Of course, you can track down the original units and play Game & Watch that way, though you'd better know how to replace the batteries or better yet, be some sort of calculator technician. I should think the prices of the original units will only be going up as well, effectively making them a pretty safe investment.
I'll let you down now by saying that I don't have any original G&W units to my name, although I do own a fancy little keychain clamshell version of Zelda Game & Watch, which might sell for a few quid if I could figure out how to get a new watch battery into it. Actually, the old battery has probably exploded into a million pieces of solid goo at this point, but oh well.
Feeling all full of myself, I once took this Zelda game to school, whereupon an older boy clocked it.

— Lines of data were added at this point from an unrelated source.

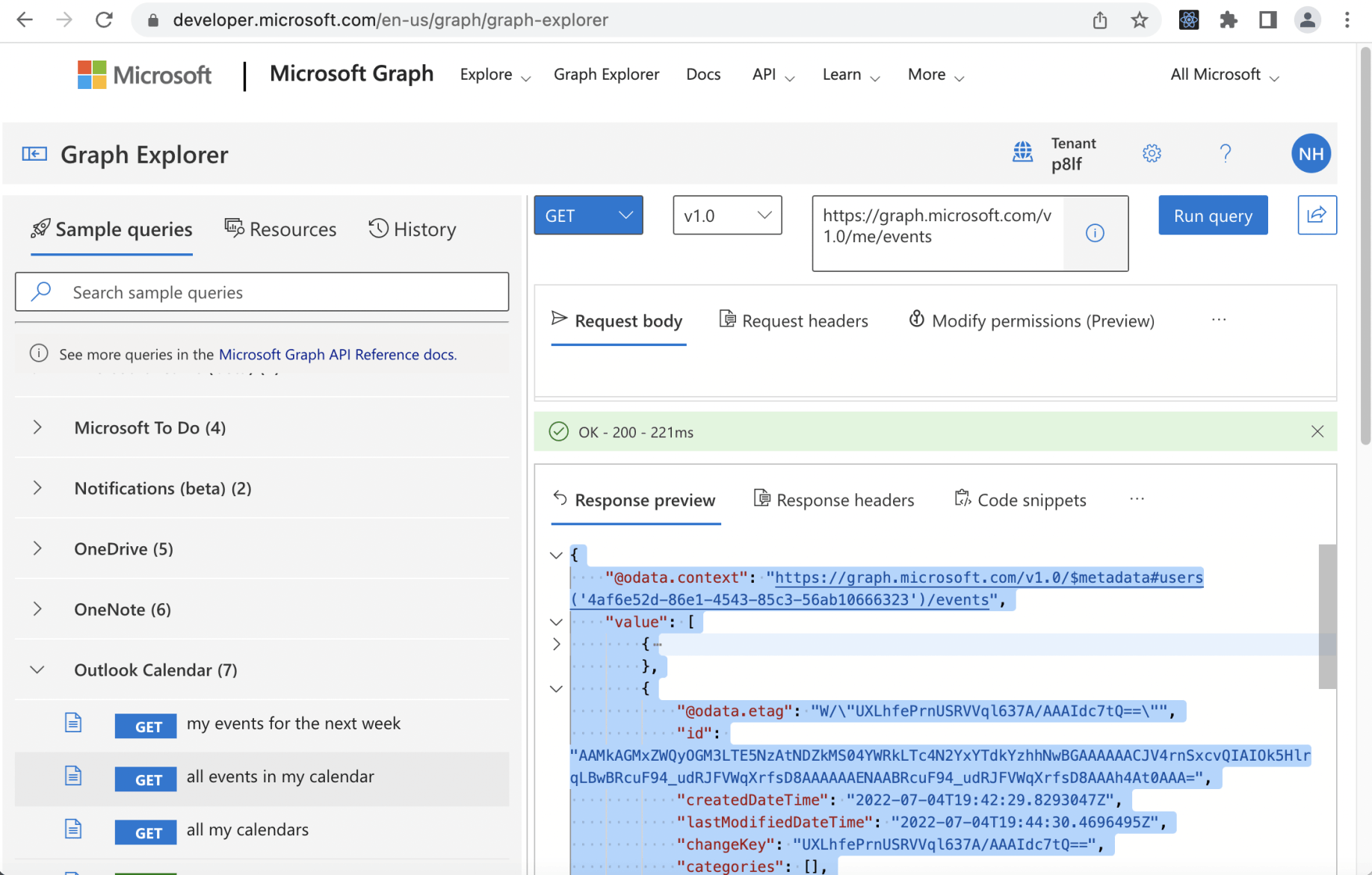Reload the page with the refresh icon
Screen dimensions: 1372x875
click(x=104, y=20)
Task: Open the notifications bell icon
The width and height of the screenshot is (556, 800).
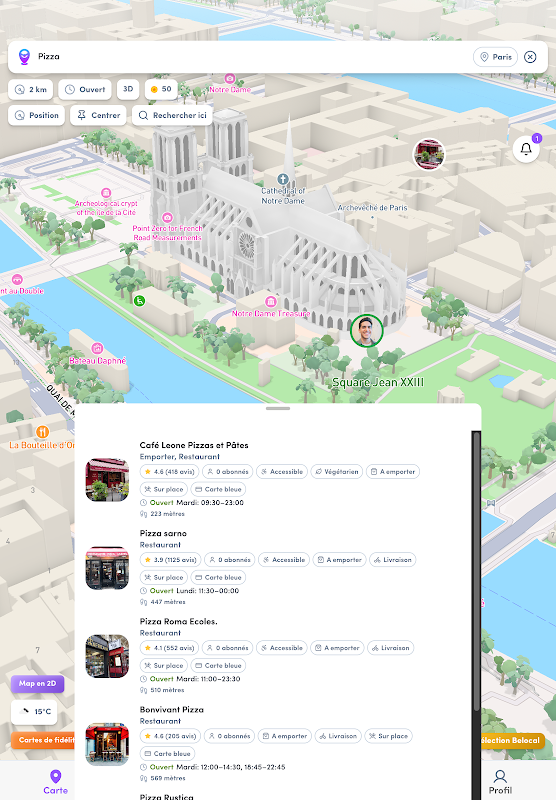Action: click(526, 149)
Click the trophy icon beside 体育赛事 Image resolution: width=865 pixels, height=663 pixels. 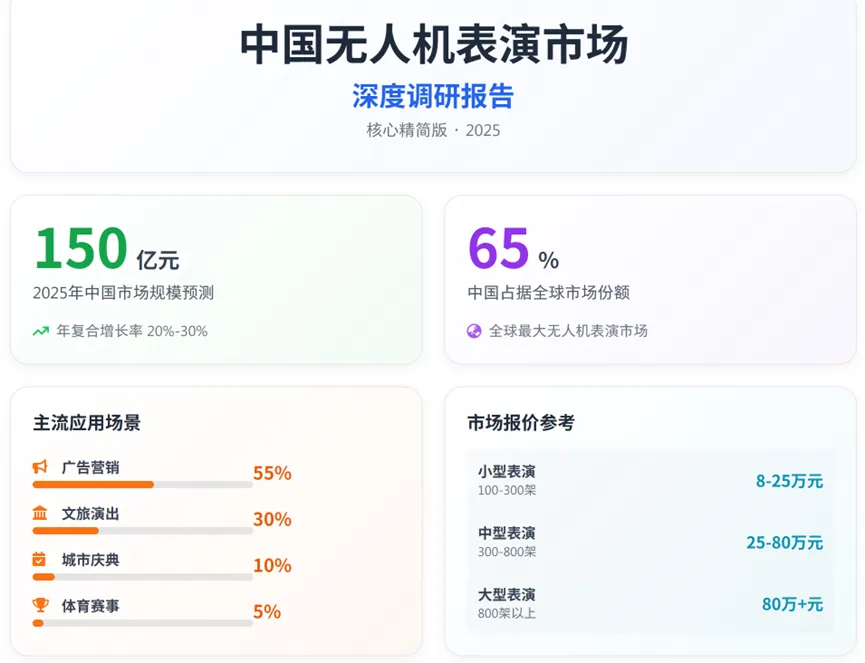40,605
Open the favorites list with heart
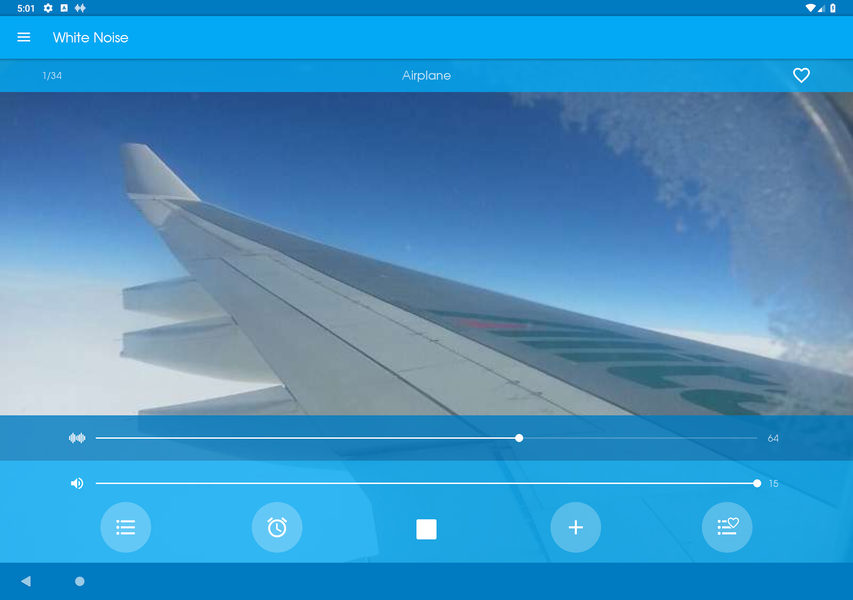The image size is (853, 600). click(x=727, y=527)
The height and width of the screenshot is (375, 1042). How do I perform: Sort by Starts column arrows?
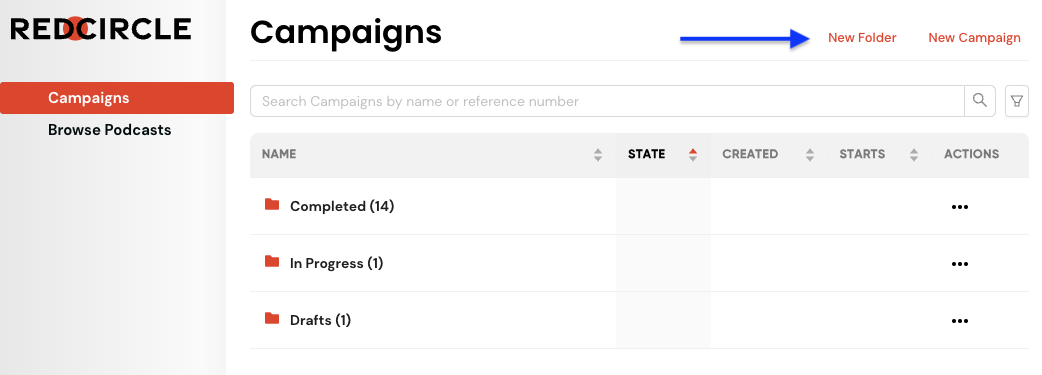(914, 155)
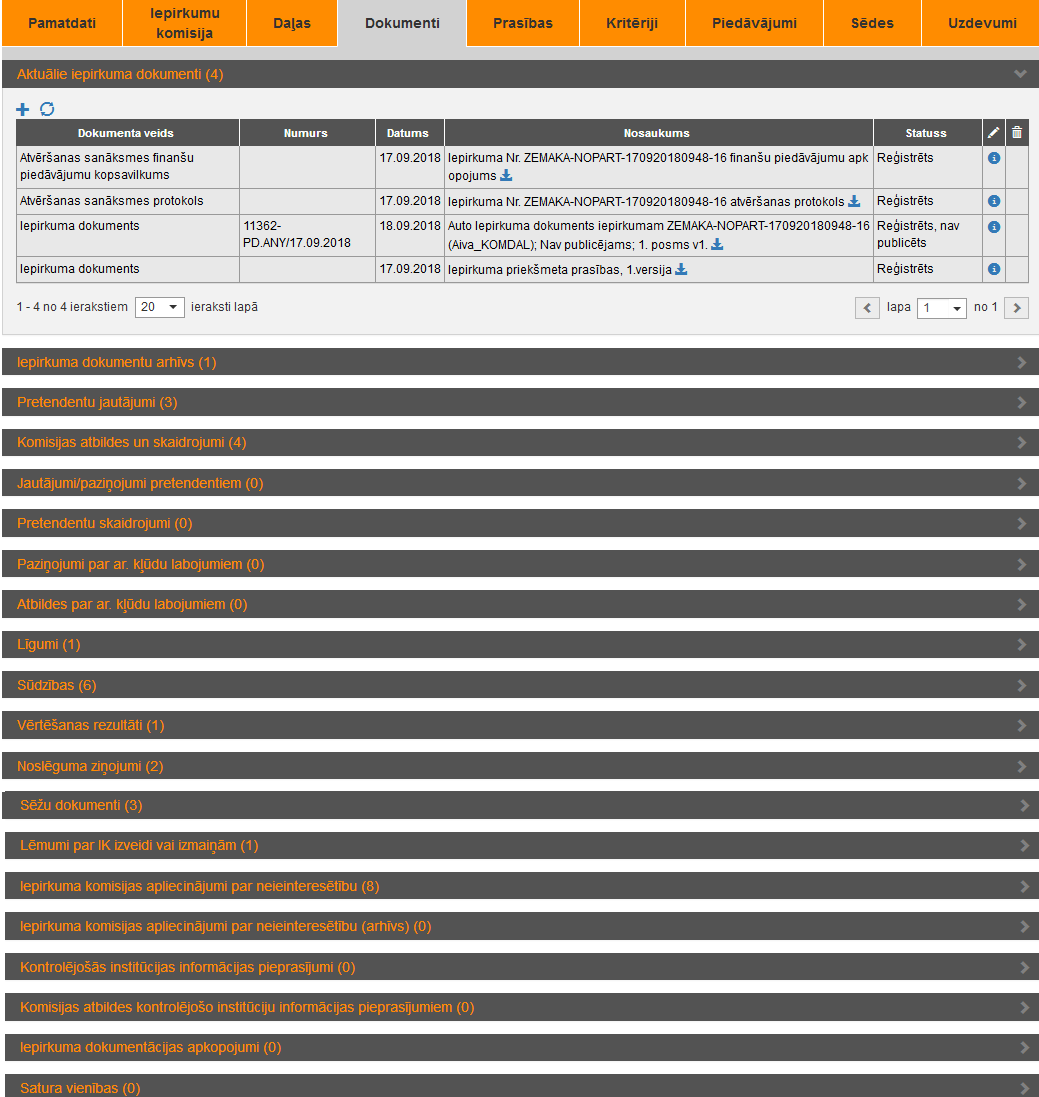Download the finanšu piedāvājumu apkopojums file
Screen dimensions: 1039x1097
pyautogui.click(x=506, y=175)
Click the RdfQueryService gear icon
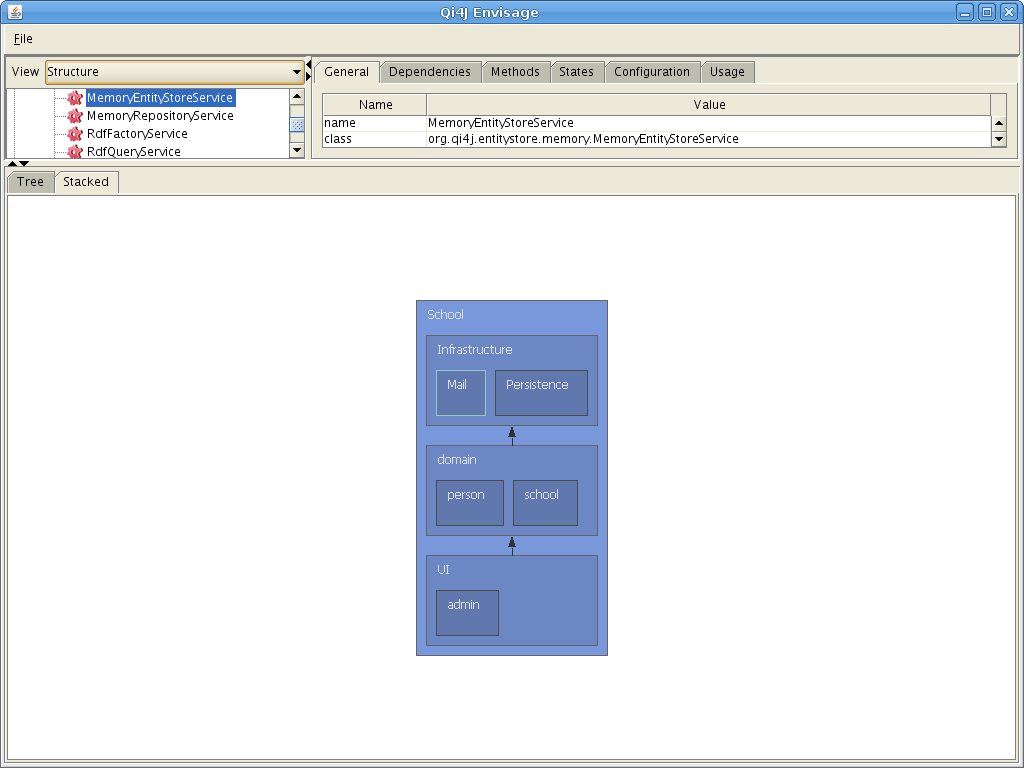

He immediately and repeatedly described it as 'gank'. I was raging, of course, but only because he was right - it was gank, even if Link was able to wield a tomahawk.
And it wasn't even Link, was it. Let's face it, he looked more like an equal-to sign than the Hero of Time. And if a Zelda version of Game and Watch couldn't stand up to scrutiny in 2002, when it was dubbed ‘gank’, then twenty more years won't have been much kinder to the whole realm of Nintendo LCD games.
Even as historical articles, the games are not all that fascinating. Take a look at the old Game & Watch Gallery collection games if you like, and see what you fancy. My pick of those games is Game & Watch Gallery 2 - you'll get a decent rendition of classic Donkey Kong, you'll unlock the very first G&W title, Ball, and it's got my favourite game on there, called Helmet.
And I do love seeing the representative of the G&W, Mr. Game & Watch himself bop around in Smash Bros. Unlocking him for the first time in Smash Bros. Melee was equal parts weird and unforgettable. He's still the oldest fighter in it, older than Pac-Man, Mario and Donkey Kong. So he, and the Game and Watch system as a whole, get credit for that. But not much else.
I don't know, maybe the mistake Nintendo made was not taking the old reliable Raindrop Race and turning that one into a fully-fledged video game - I'd still be playing that one to this day. Honestly, what else are you gonna do when it’s raining heavily outside? Play GTA? Ah, don't answer that.